The release of microparticles and mitochondria from RAW 264.7 murine macrophage cells undergoing necroptotic cell death in vitro.

Microparticles (MPs) are small membrane-bound vesicles released from activated or dying cells. As shown previously, LPS stimulation of the RAW 264.7 macrophage cell line can induce MP release, with the caspase inhibitor Z-VAD increasing the extent of this process. Since combined treatment of cells with LPS and Z-VAD can induce necroptosis, we explored particle release during this form of cell death using flow cytometry to assess particle size, binding of annexin V and staining for DNA with propidium iodide (PI) and SYTO 13. The role of necroptosis was assessed by determining the effects of necrostatin, an inhibitor of RIP1, a kinase regulating this form of cell death.
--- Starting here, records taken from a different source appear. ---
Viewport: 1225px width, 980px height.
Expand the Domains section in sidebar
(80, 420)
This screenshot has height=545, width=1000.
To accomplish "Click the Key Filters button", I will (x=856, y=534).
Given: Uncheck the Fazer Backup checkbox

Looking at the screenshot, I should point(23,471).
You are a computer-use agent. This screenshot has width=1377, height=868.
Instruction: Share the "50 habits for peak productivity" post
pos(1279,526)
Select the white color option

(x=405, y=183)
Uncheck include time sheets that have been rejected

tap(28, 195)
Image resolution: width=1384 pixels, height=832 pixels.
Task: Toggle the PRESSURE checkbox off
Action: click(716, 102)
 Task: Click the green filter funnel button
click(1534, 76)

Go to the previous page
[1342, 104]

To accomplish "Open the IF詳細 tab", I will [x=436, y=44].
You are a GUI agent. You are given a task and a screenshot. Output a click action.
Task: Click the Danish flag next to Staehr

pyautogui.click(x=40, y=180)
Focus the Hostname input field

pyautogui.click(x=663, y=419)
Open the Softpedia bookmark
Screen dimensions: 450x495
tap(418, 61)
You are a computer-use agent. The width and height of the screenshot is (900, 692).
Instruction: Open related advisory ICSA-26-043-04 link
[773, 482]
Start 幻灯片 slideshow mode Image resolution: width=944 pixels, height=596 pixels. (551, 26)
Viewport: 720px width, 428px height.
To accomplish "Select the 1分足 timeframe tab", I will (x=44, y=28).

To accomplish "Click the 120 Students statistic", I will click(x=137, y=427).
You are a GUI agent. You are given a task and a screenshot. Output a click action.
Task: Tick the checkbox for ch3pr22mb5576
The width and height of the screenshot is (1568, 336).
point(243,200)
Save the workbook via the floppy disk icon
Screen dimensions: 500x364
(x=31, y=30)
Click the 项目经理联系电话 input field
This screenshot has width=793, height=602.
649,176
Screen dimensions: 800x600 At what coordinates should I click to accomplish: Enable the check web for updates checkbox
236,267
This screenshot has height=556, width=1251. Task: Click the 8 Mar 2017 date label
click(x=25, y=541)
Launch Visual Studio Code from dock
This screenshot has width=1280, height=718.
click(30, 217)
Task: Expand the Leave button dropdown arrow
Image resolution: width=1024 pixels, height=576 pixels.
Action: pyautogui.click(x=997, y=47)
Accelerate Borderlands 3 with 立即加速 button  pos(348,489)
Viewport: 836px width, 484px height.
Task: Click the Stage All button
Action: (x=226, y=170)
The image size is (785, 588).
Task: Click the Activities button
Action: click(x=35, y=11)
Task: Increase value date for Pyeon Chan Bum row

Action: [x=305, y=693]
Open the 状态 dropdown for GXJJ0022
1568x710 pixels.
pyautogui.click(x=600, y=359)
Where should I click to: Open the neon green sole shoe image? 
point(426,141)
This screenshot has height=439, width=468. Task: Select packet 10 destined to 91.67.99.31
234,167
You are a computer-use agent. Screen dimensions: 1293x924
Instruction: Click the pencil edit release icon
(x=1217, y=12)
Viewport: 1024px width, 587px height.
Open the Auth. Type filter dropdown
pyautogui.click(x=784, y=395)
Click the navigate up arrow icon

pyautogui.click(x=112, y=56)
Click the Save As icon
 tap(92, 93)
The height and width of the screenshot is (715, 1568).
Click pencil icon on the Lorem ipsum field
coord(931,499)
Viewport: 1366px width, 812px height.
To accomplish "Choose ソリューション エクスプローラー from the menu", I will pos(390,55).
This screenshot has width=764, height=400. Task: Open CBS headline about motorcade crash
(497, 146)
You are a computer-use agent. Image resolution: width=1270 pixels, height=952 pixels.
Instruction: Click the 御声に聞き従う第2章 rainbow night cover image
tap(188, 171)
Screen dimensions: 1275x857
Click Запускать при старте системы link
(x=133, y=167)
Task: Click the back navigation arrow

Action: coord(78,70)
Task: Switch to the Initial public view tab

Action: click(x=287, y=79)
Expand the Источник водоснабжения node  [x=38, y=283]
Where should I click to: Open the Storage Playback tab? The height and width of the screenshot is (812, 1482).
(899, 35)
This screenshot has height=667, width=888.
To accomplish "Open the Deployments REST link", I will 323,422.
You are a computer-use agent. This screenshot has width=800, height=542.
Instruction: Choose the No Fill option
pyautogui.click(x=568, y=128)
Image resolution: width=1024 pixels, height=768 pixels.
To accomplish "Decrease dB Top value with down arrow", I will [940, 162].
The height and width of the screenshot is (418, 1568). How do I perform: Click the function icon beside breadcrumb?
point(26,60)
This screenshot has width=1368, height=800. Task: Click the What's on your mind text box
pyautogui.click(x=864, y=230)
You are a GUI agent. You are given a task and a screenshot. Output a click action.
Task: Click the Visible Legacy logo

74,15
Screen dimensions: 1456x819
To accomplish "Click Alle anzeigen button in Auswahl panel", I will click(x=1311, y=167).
These studies demonstrated that, during necroptosis, RAW 264.7 cells release MPs that resemble those released from cells treated with staurosporine to induce apoptosis. The particles contained DNA as determined by binding of PI and SYTO 13, with PCR analysis demonstrating both chromosomal and mitochondrial DNA. The presence of mitochondria in the MP preparations was demonstrated by staining with MitoTracker Green. Flow cytometry indicated that purified mitochondria have properties of MPs. Together, these studies indicate that cells undergoing necroptosis can release MPs and that mitochondria can be components of MP preparations.